- _STATED TASK A_:
List the problems that the article on Scottish independence says Scots would give in answer to Bill Emmott's question.
——————
A Beginner’s Guide to Scottish Independence and Britain
Gerry Hassan
Open Democracy, May 12th 2011
It has never been very simple to describe Scotland and Britain to people from other places.
Scotland is a nation, but not a state. The trouble begins when you try to explain the UK. It is not a nation, but a state. It is routinely described in our political conversations and on that fountain of wisdom, Wikipedia as ‘a unitary state’, when it is in fact a ‘union state’. You can see where confusions begin.
If all of this troubles foreigners, then it is not completely surprisingly that the British political classes and world, including think tanks, media and government, see Scotland as a distant, strange land. One they either don’t think about, or see occasionally, as they do now, as a land of chippy restless natives. And even more crucially, this apex of British power, influence and status, hasn’t a clue about the nature and composition of the UK and this matters to all of us.
Once upon a time it was all so different. The British establishment had a deep understanding of what Britain was, its history, or one version of it, and the nations and peoples of these isles. This was a partial, elite story, but it has a popular resonance and version. There were powerful Tory and Labour stories of Britain, the first the land of patriotism and localism, the second, a ‘people’s story’ of progress; they have both withered and are no more.
Scotland has voted for a SNP majority government which is committed to an independence referendum at some point in its current parliamentary term. This is an event which has Scottish, UK and international consequences. It is not just a Scottish story, but a UK and international one.
Now a clever answer to where we find ourselves is to ask, as Bill Emmott did in ‘The Times’ this week, what exactly is the problem Scottish independence is the answer to (1)? This question illustrates the gap between Scotland and the rest of the UK. Scots would list: the fact that Britain is the fourth most unequal rich country in the world, London that splendid ‘world city’ the most unequal city, and the fossiled, ossified, bankrupt politics of the British state. There is a powerful sense in Scotland that Britain doesn’t work effectively for most Scots, or indeed for most English, Welsh and Northern Irish people, but that Scotland has a clear way of doing something about it.
——————
- _STATED TASK B_:
Copy the rows starting at the line that has "Image resolution: width=1646" and ending after the line that has "click(x=1193, y=17)", raising each click coordinate in the answers by 61. Leave out the pictures.

- _LISTED ENTRIES_:
——————
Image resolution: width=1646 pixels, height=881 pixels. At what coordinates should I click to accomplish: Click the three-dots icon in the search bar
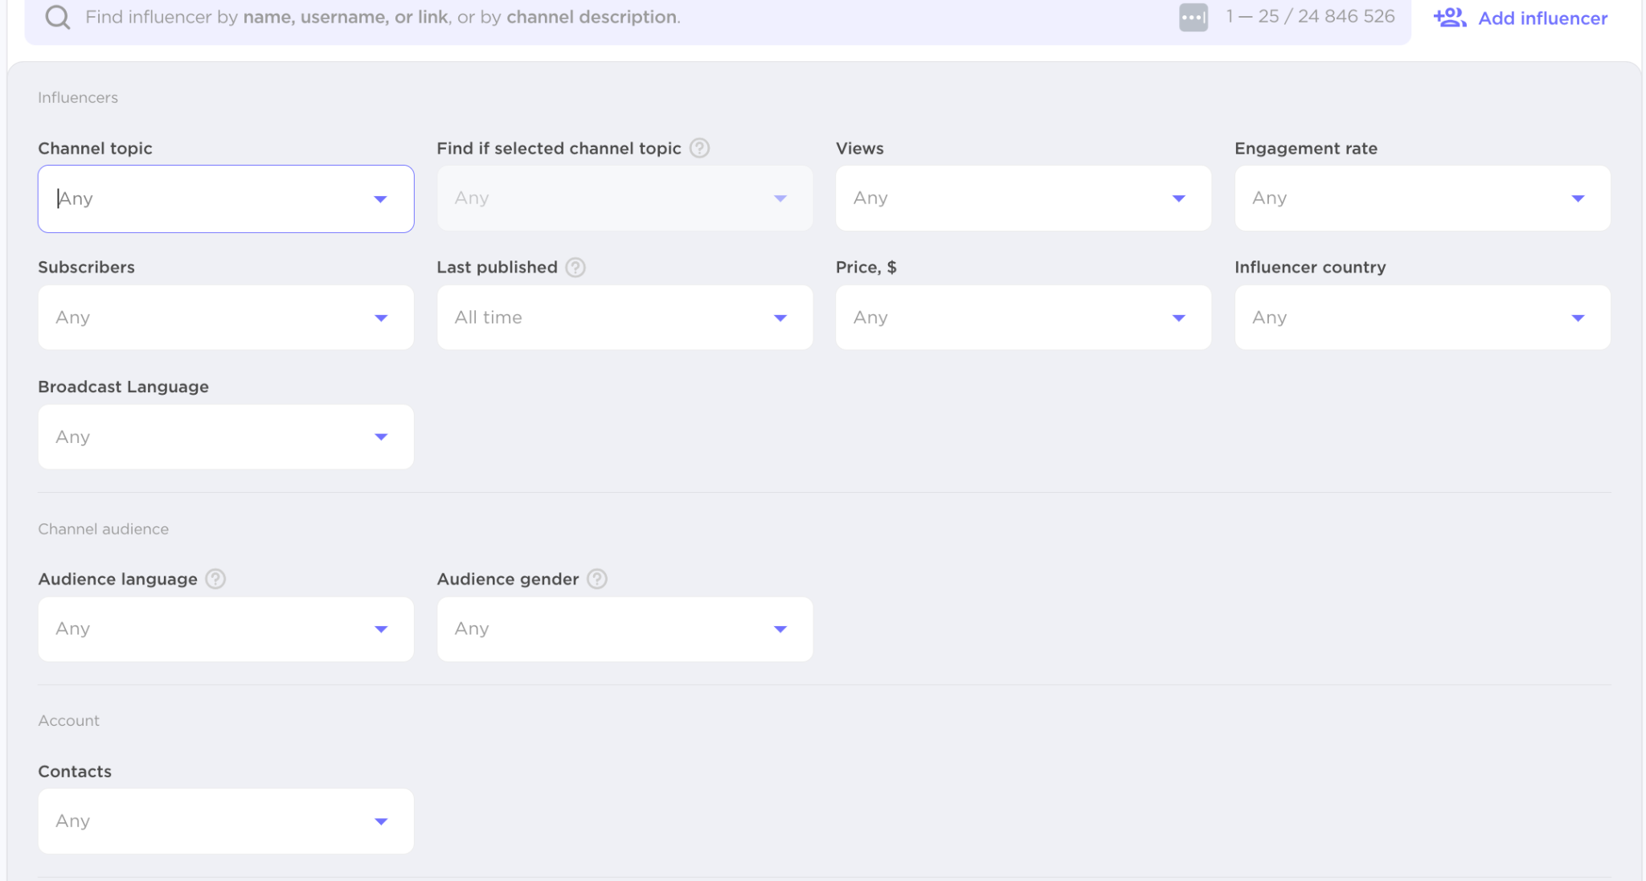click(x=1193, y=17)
——————
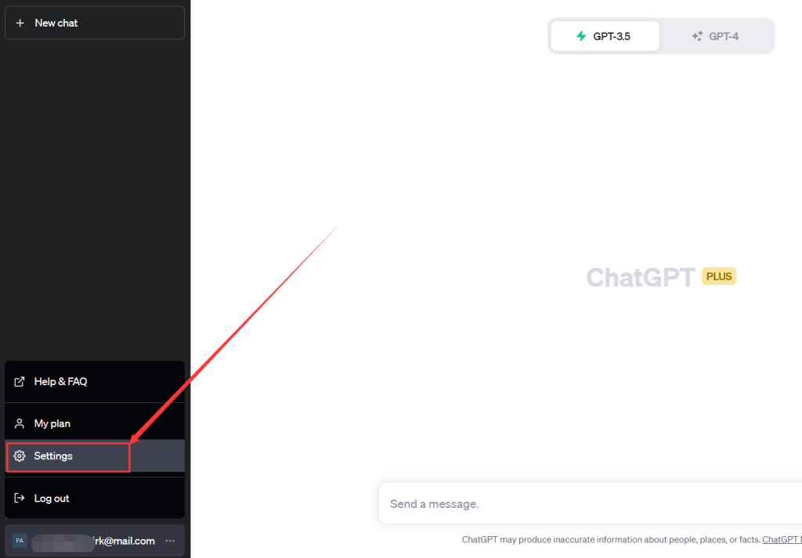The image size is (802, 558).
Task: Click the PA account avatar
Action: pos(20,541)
——————
- _TASK SOLUTION A_:
- Britain is the fourth most unequal rich country in the world.
- London is the most unequal city.
- The politics of the British state is fossiled, ossified and bankrupt.

- _TASK SOLUTION B_:
Image resolution: width=1646 pixels, height=881 pixels. At what coordinates should I click to accomplish: Click the three-dots icon in the search bar
click(x=1254, y=78)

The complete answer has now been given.